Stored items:
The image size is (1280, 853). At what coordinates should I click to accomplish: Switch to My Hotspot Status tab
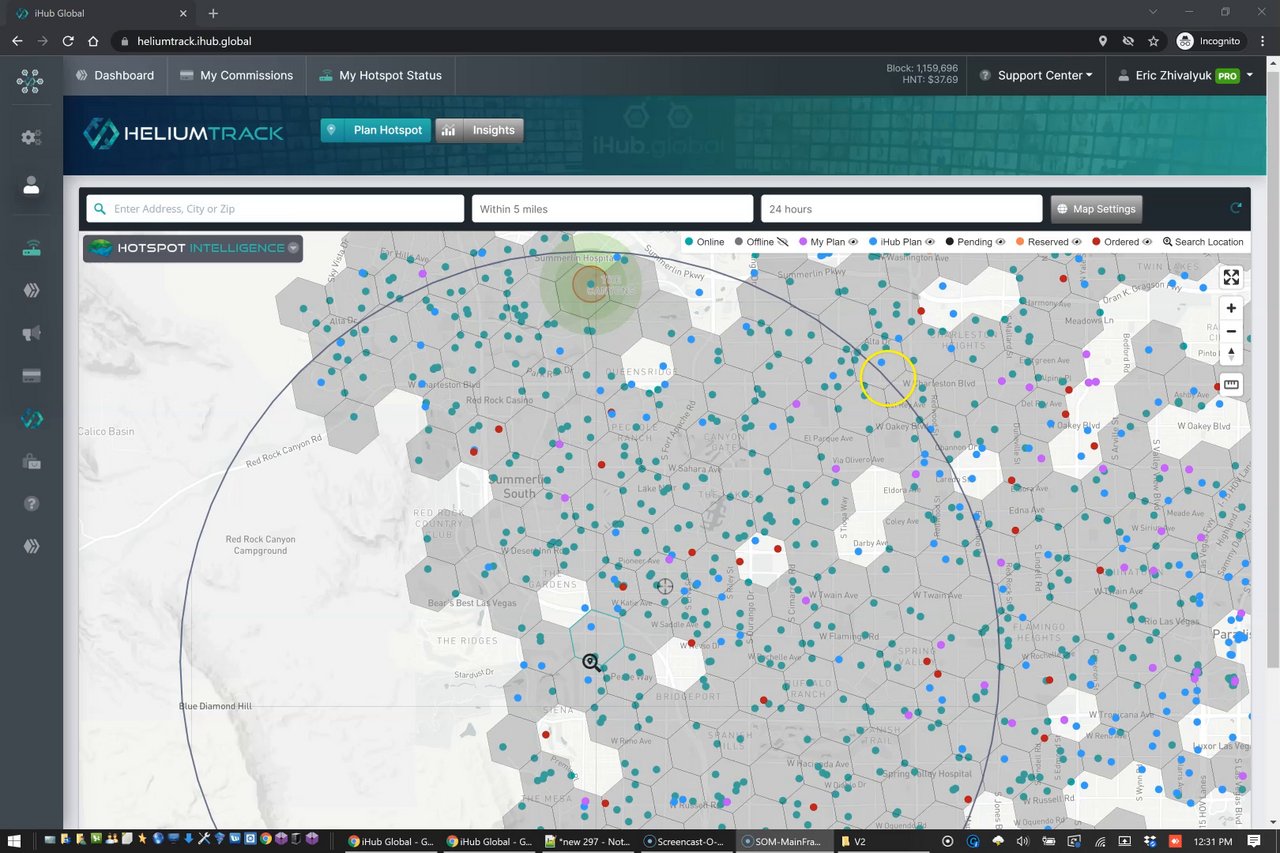380,76
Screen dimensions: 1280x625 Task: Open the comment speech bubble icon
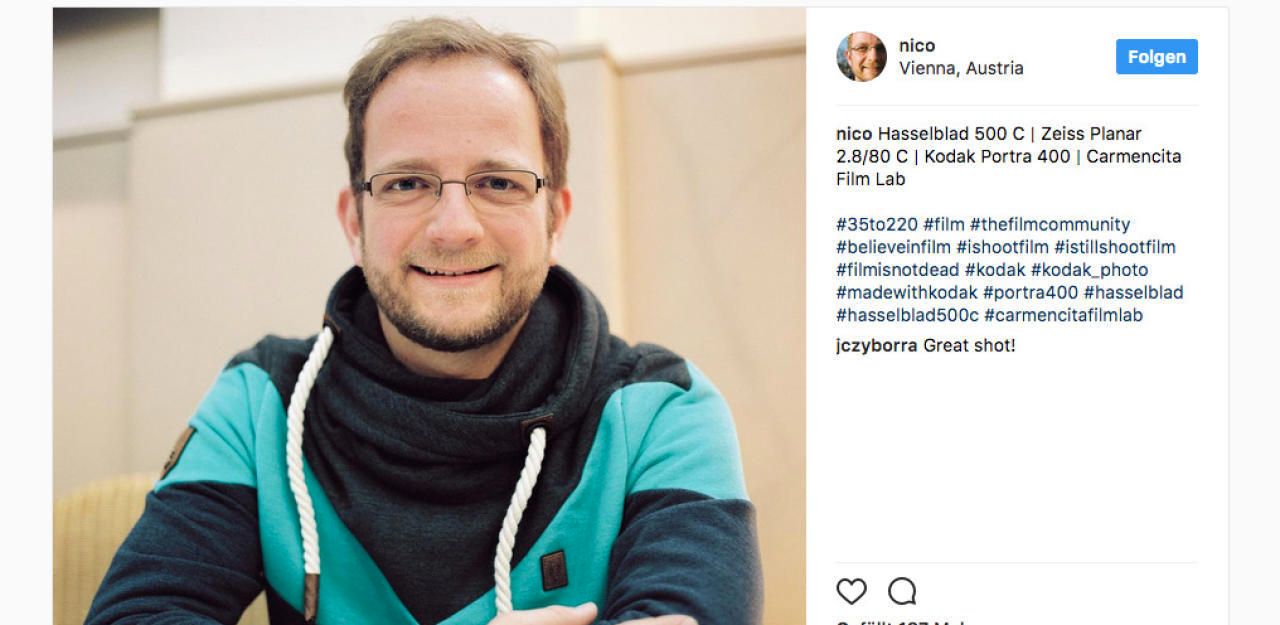coord(902,591)
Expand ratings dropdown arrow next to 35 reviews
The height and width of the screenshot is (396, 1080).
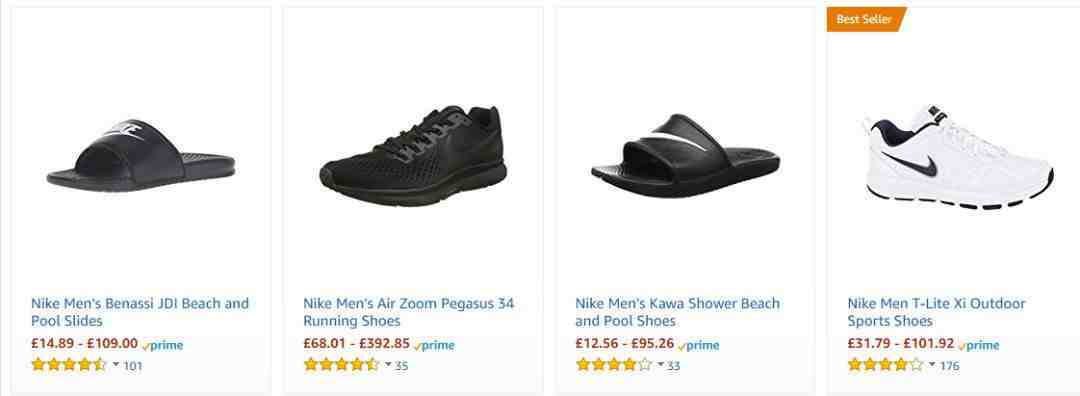pos(388,364)
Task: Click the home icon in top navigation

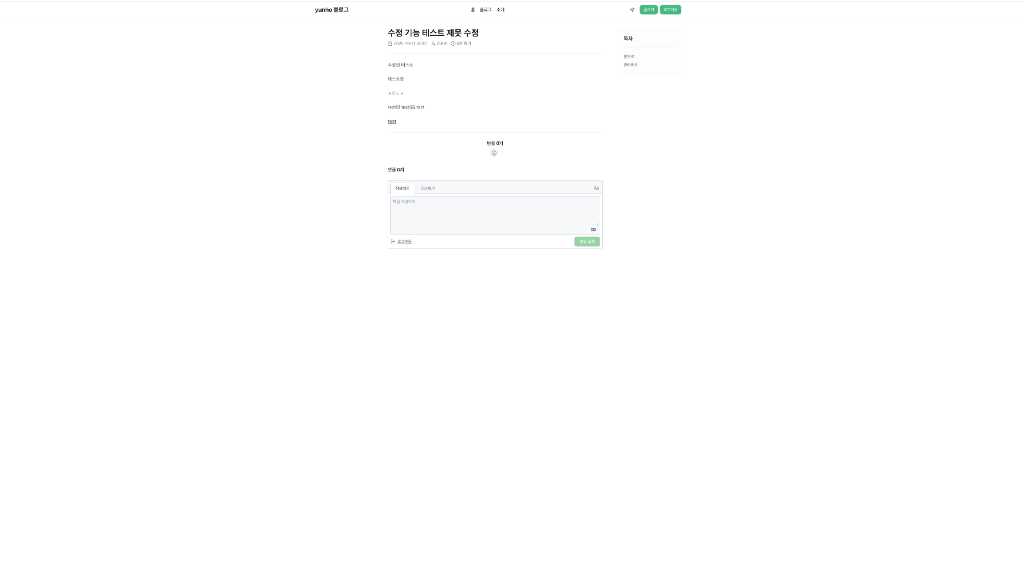Action: [x=473, y=10]
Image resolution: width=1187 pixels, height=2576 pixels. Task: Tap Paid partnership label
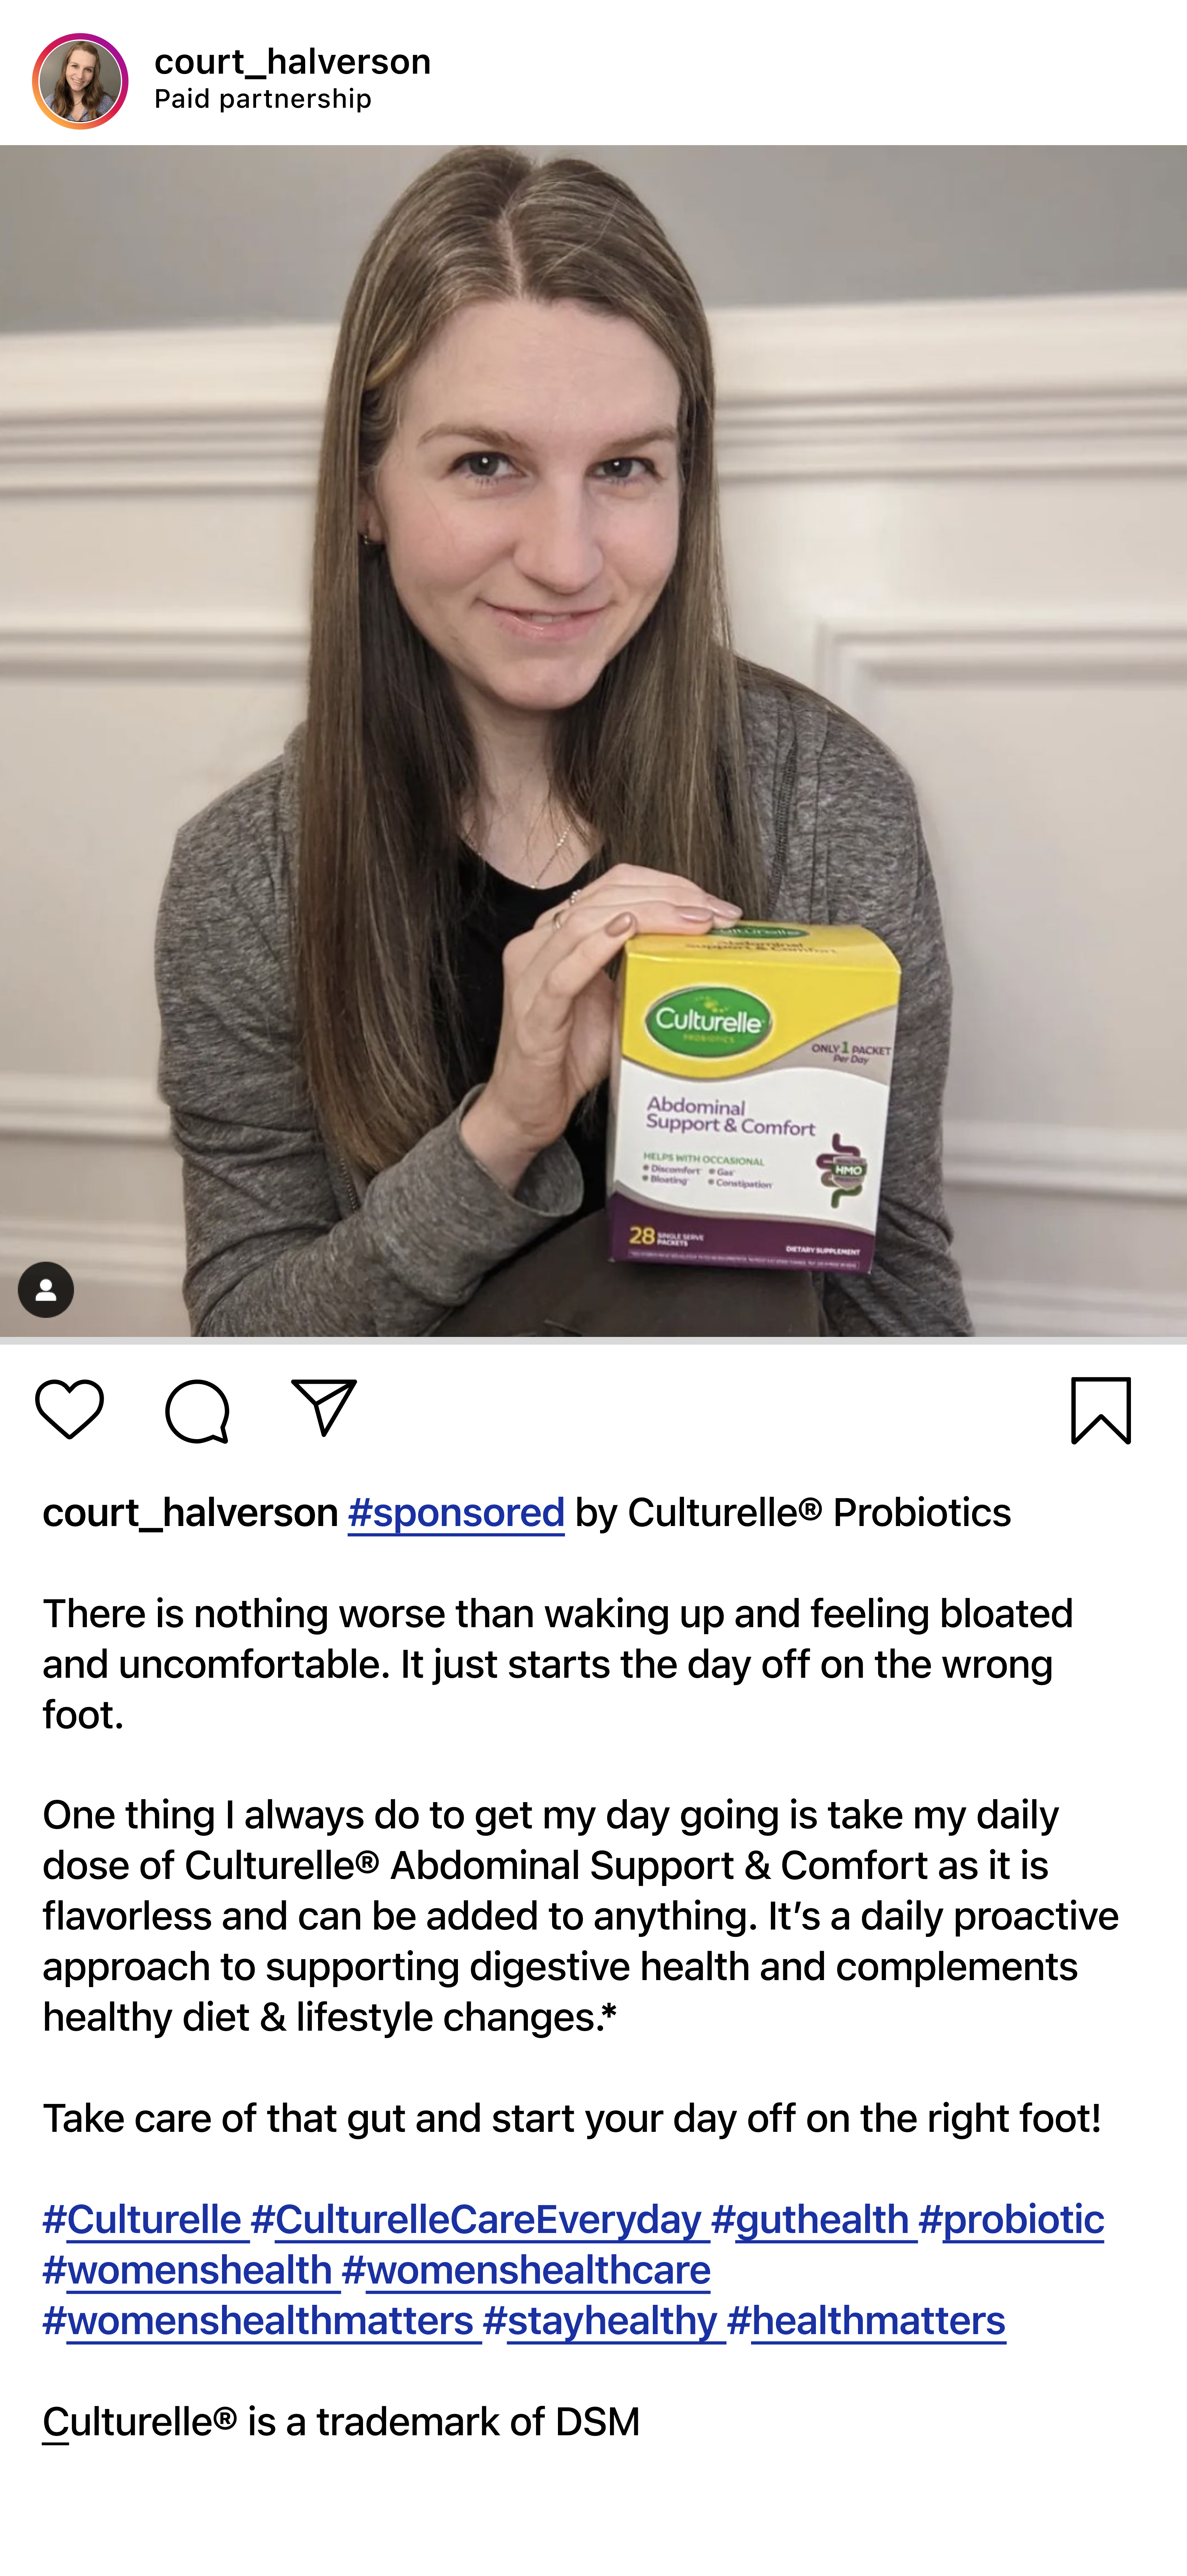(x=263, y=99)
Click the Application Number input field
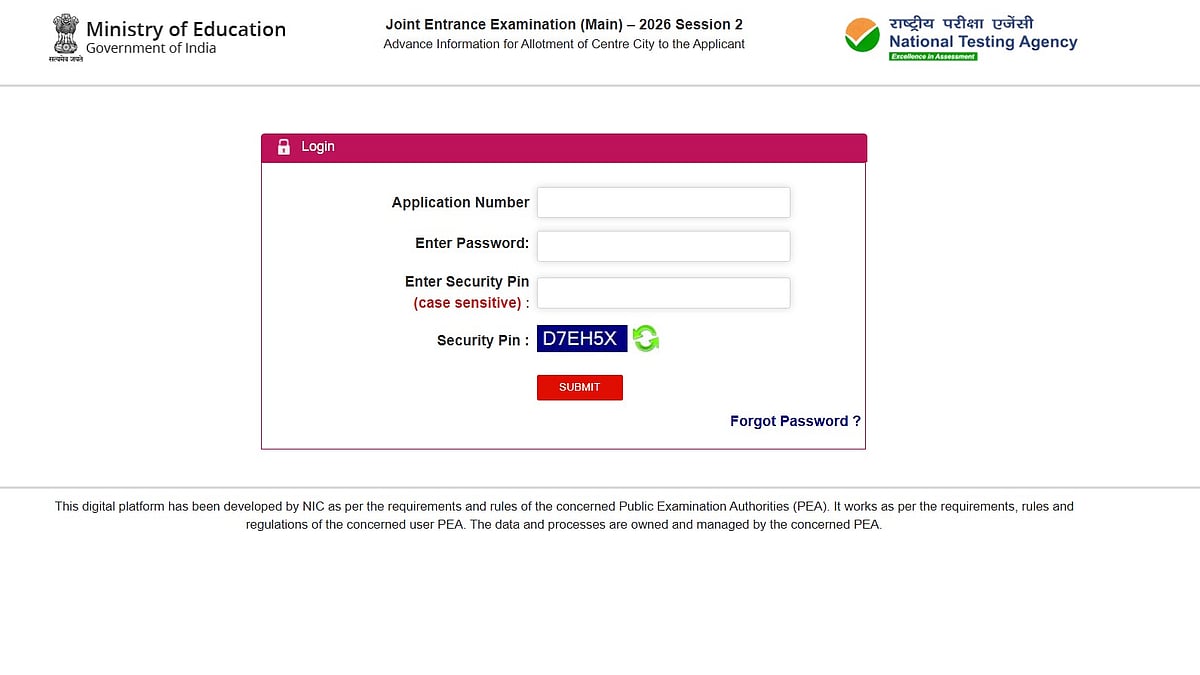This screenshot has height=675, width=1200. click(x=663, y=202)
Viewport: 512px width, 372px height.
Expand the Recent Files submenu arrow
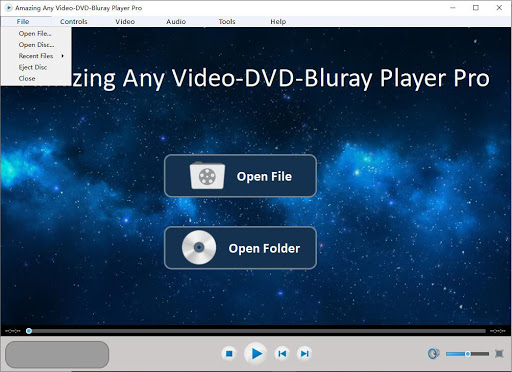62,56
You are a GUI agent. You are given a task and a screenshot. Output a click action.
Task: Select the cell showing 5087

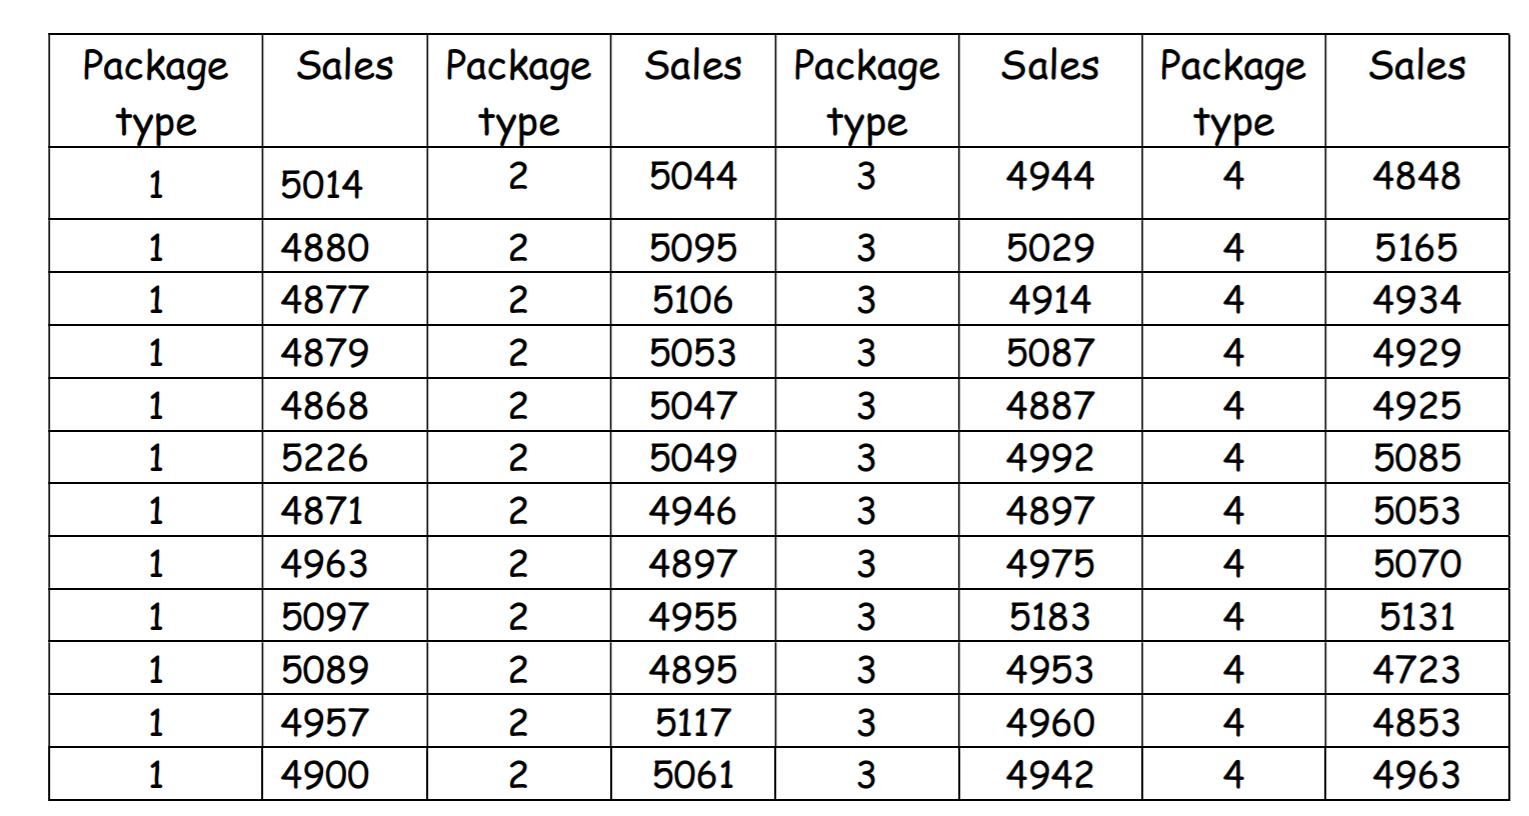point(1049,353)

### DESCRIPTION OF THE TASK
All lines from the one containing "Expand the Recent Files submenu arrow" to the last line of the records above, and no others, should be returned unchanged, without pictures.

### WRITTEN REPLY
Expand the Recent Files submenu arrow
62,56
You are a GUI agent. You are given a task and a screenshot. Output a click action.
Task: Select the cell showing 5087

point(1049,353)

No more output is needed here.